Re: Bitmap scan is undercosted? - overestimated correlation and cost_index

From: Justin Pryzby <pryzby(at)telsasoft(dot)com>
To: Tom Lane <tgl(at)sss(dot)pgh(dot)pa(dot)us>
Cc: Jeff Janes <jeff(dot)janes(at)gmail(dot)com>, Vitaliy Garnashevich <vgarnashevich(at)gmail(dot)com>, pgsql-performance(at)lists(dot)postgresql(dot)org
Subject: Re: Bitmap scan is undercosted? - overestimated correlation and cost_index
Date: 2017-12-06 21:46:52
Message-ID: 20171206214652.GA13889@telsasoft.com
Views: Raw Message | Whole Thread | Download mbox | Resend email
Thread:
Lists: pgsql-hackers pgsql-performance

On Tue, Dec 05, 2017 at 01:50:11PM -0500, Tom Lane wrote:
> Jeff Janes <jeff(dot)janes(at)gmail(dot)com> writes:
> > On Dec 3, 2017 15:31, "Tom Lane" <tgl(at)sss(dot)pgh(dot)pa(dot)us> wrote:
> >> Jeff Janes <jeff(dot)janes(at)gmail(dot)com> writes:
> >>> But I do see that ties within the logical order of the column values are
> >>> broken to agree with the physical order. That is wrong, right? Is there
> >>> any argument that this is desirable?
>
> >> Uh ... what do you propose doing instead? We'd have to do something with
> >> ties, and it's not so obvious this way is wrong.
>
> > Let them be tied.
...
> I thought some more about this. What we really want the correlation stat
> to do is help us estimate how randomly an index-ordered scan will access
> the heap. If the values we've sampled are all unequal then there's no
> particular issue. However, if we have some group of equal values, we
> do not really know what order an indexscan will visit them in. The
> existing correlation calculation is making the *most optimistic possible*
> assumption, that such a group will be visited exactly in heap order ---
> and that assumption isn't too defensible.
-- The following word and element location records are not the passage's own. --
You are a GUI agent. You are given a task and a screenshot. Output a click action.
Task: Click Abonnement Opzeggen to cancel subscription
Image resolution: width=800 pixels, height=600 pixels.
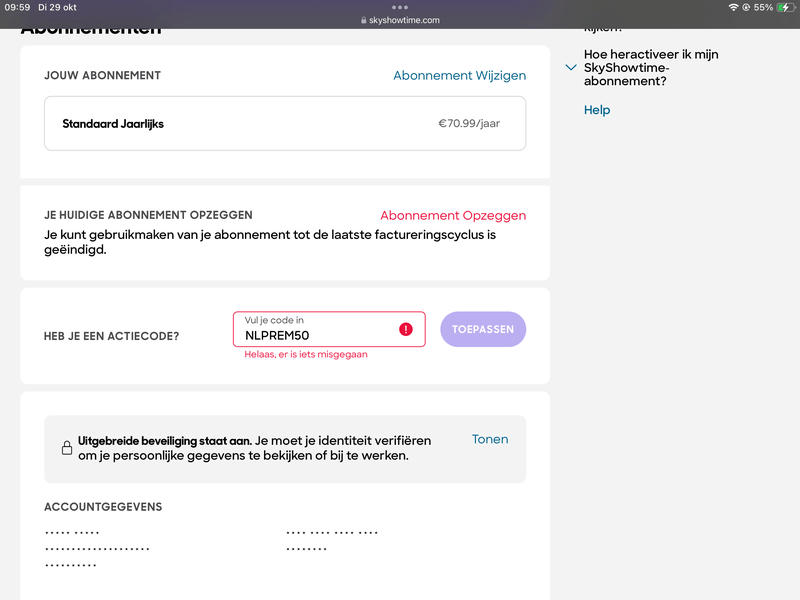coord(453,215)
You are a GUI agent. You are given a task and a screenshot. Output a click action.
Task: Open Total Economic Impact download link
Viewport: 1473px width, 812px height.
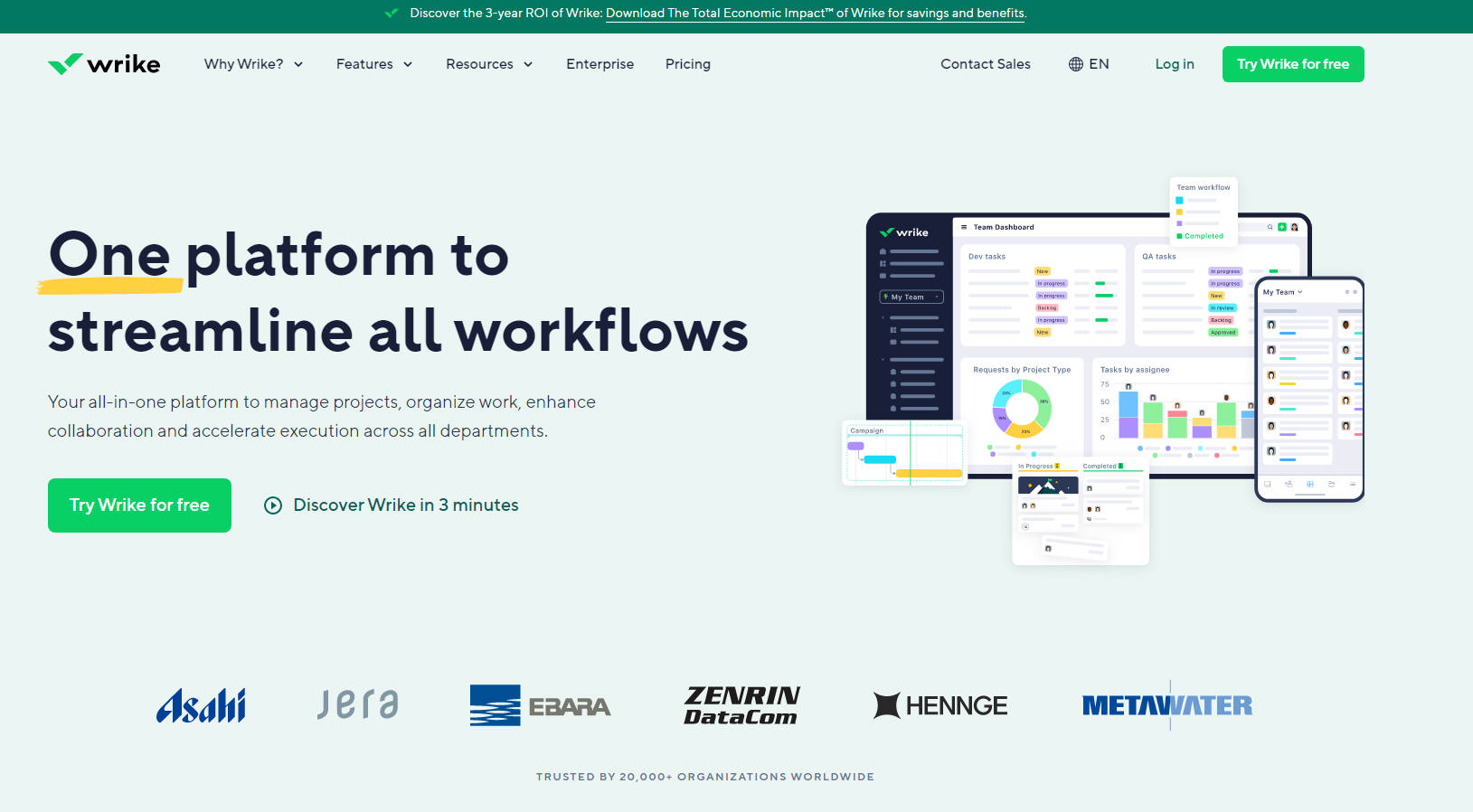coord(815,14)
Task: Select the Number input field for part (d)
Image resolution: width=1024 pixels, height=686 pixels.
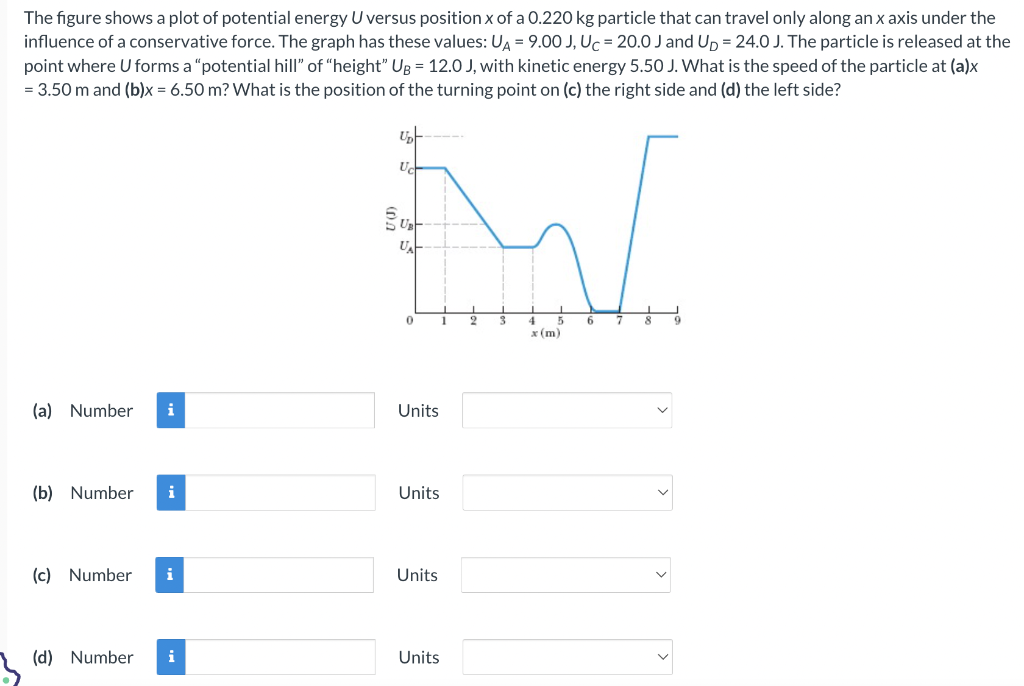Action: pos(280,657)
I'm interested in discusstion regarding bitmap cost, since it would have helped
our case discussed here ~18 months ago:
https://www.postgresql.org/message-id/flat/20160524173914(dot)GA11880%40telsasoft(dot)com#20160524173914(dot)GA11880(at)telsasoft(dot)com

...but remember: in Vitaliy's case (as opposed to mine), the index scan is
*faster* but being estimated at higher cost than bitmap (I have to keep
reminding myself). So the rest of this discussion is about the
overly-optimistic cost estimate of index scans, which moves in the opposite
direction for this reported problem. For the test cases I looked at, index
scans were used when RPC=1 and redundant conditions were avoided, so I'm not
sure if there's any remaining issue (but I haven't looked at the latest cases
Vitaliy sent).

> In any case, given that we do this calculation without regard
> to any specific index,

One solution is to compute stats (at least correlation) for all indices, not
just expr inds. I did that earlier this year while throwing around/out ideas.
https://www.postgresql.org/message-id/20170707234119.GN17566%40telsasoft.com

> We do have an idea, from the data we have, whether the duplicates are close
> together in the heap or spread all over.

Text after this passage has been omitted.